Sant Singh Chatwal
Company: Hampshire& Resorts LLC
Title: Chairman and Chief Executive Officer
Time in current role: 29 years
Currently reading: “The 4-Hour Work Week” by Timothy Ferriss
There's no shortage of immigrant success stories in America. But it's not every day that an immigrant succeeds in one business and then enters another business so successfully that he expands it in his native country. But that's the story of Sant Singh Chatwal, who started in the restaurant industry before venturing into hotels.
Chatwal immigrated to the United States from India in the 1970s and is now chairman and CEO of New York-based Hampshire Hotels & Resorts LLC. His company owns about 2,500 hotel rooms, including the boutique brands Dream, Time and Night hotels in Manhattan.
Since last year, Chatwal has overseen the company's expansion into India, following the opportunity posed by a rapidly growing nation with a scarcity of hotel rooms. Currently, two Dream boutique hotel properties are underin India, one in Kochi on the west coast and another in south central Hyderabad. By 2012, there will 10 Dream properties in India, Chatwal says.
“I have an advantage in India, not only with family and professional connections, but also I understand better than most of my competitors which new things will be well received.”
Chatwal is more than a hotelier with a penchant for international expansion. He's a major fundraiser for the Democratic Party, including Hillary Clinton's presidential campaign. He's also been in the society pages, especially for the wedding he threw for his son, Vikram, who married Indian model Priya Sachdev in a multi-city, multi-day event in India. Vikram is marketing director for Hampshire, and head of subsidiary Vikram Chatwal Hotels, which develops the boutique brands.
In the 1970s, the elder Chatwal foresaw opportunity in the New World not in terms of hotels, but as an upscale restaurateur. In 1979, he opened his first Bombay Palace restaurant in New York's Rockefeller Center, and followed with U.S. and international expansion.
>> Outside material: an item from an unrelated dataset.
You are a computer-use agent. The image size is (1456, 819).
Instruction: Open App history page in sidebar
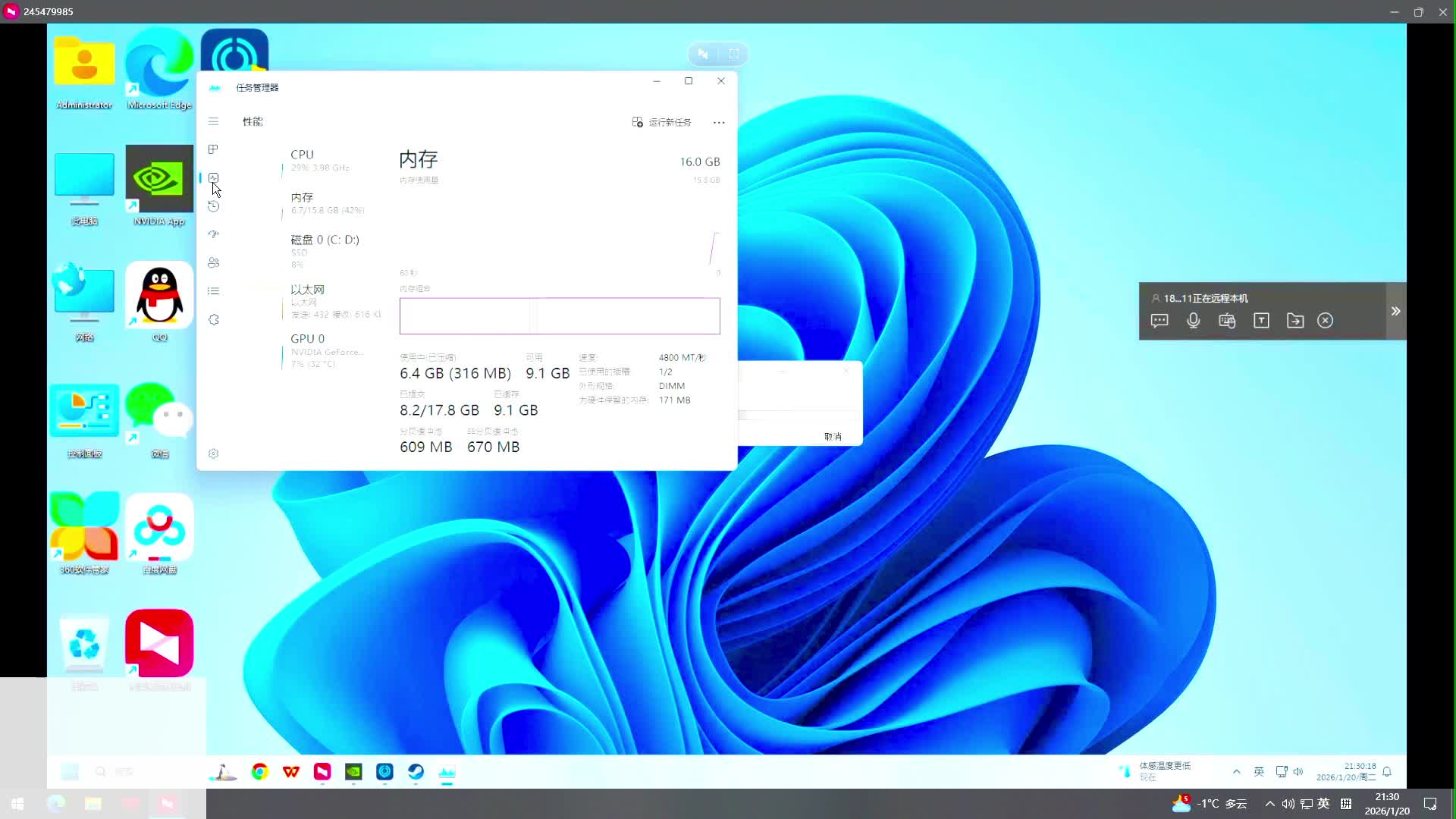pos(213,206)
Initially, he entered the lodging industry through a side door. “I started investing in hotels at first as a tax shelter, but discovered that the hotel business is much more interesting than restaurants,” he says. He acquired his first hospitality property in New York in 1986 as an early investor in Times Square when he bought the 334-room President Hotel, which he later renovated.
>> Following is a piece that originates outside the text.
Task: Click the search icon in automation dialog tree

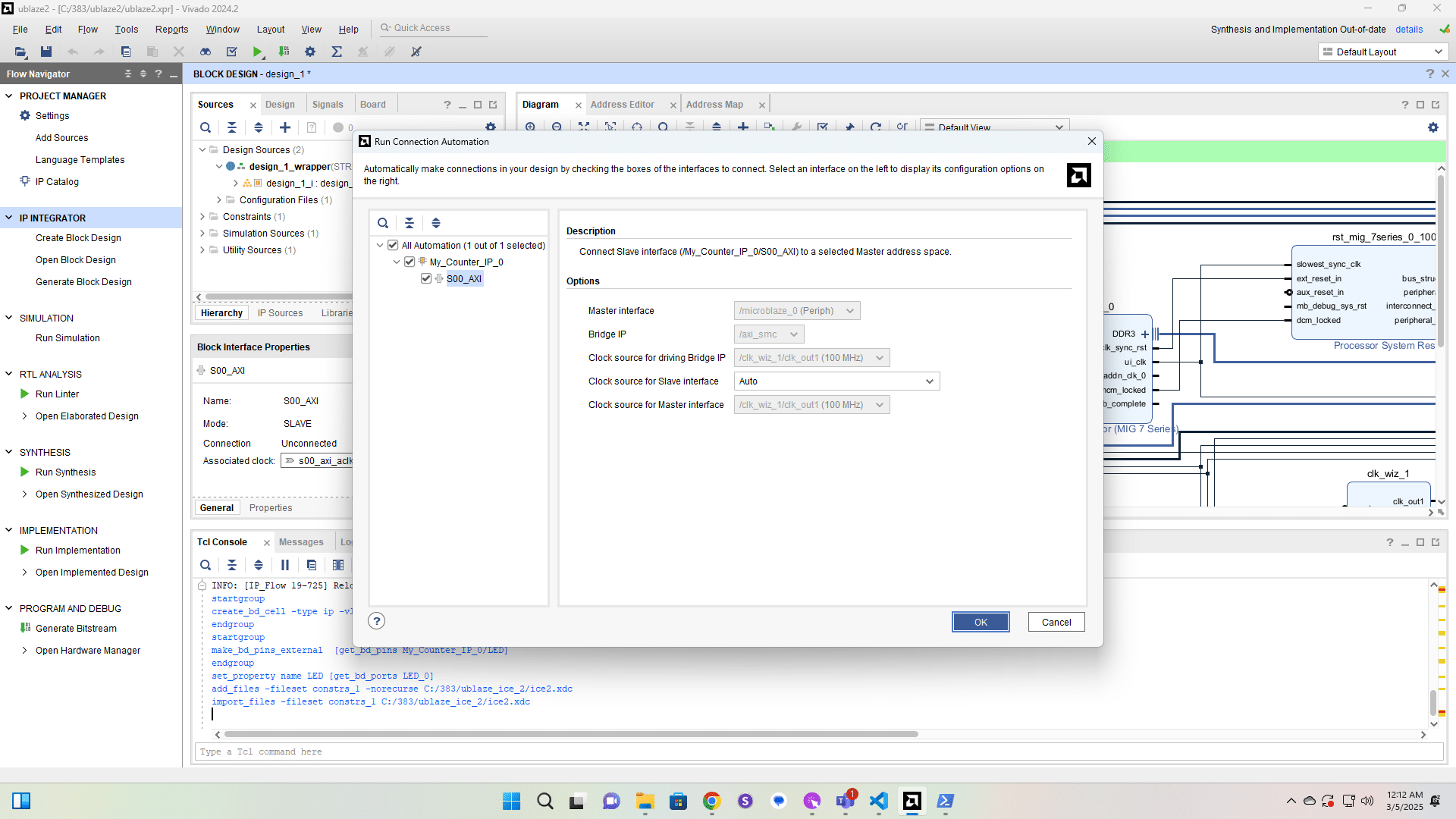Action: (x=383, y=223)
As both a restaurateur and hotelier, Chatwal has endured his share of rocky times. In the 1980s, a sour merger with Lifestyle Restaurants Inc., owner of Beefsteak Charlie's, drove Bombay Palace into receivership for a time. During the hotel slump of the early to mid-1990s, tax and legal troubles dogged him for a number of years, forcing another bankruptcy and the loss of an apartment building due to a tax lien.
After recovering from that down period, he saw an unsatisfied market for boutique hotels in Manhattan as the business recovered strongly from its post-9/11 slump. He and his son opened the boutique hotel Dream in New York in 2004, followed later by brands named Time and most recently Night (there's also a Dream hotel in Bangkok). “We've also been able to compete with our nearest competition, W, by offering the concept for perhaps $50 or $100 less per night,” says Chatwal.
As for India, Chatwal expects the Dream concept to be supported not merely by strong economic growth, but also by an increasingly affluent population of 25- to 35-year-olds who are eager to taste the pleasures of leisure and business travel. “India can absorb half a million rooms, including the most luxurious,” Chatwal says. “Young professionals are eager to have what we take for granted in the West.”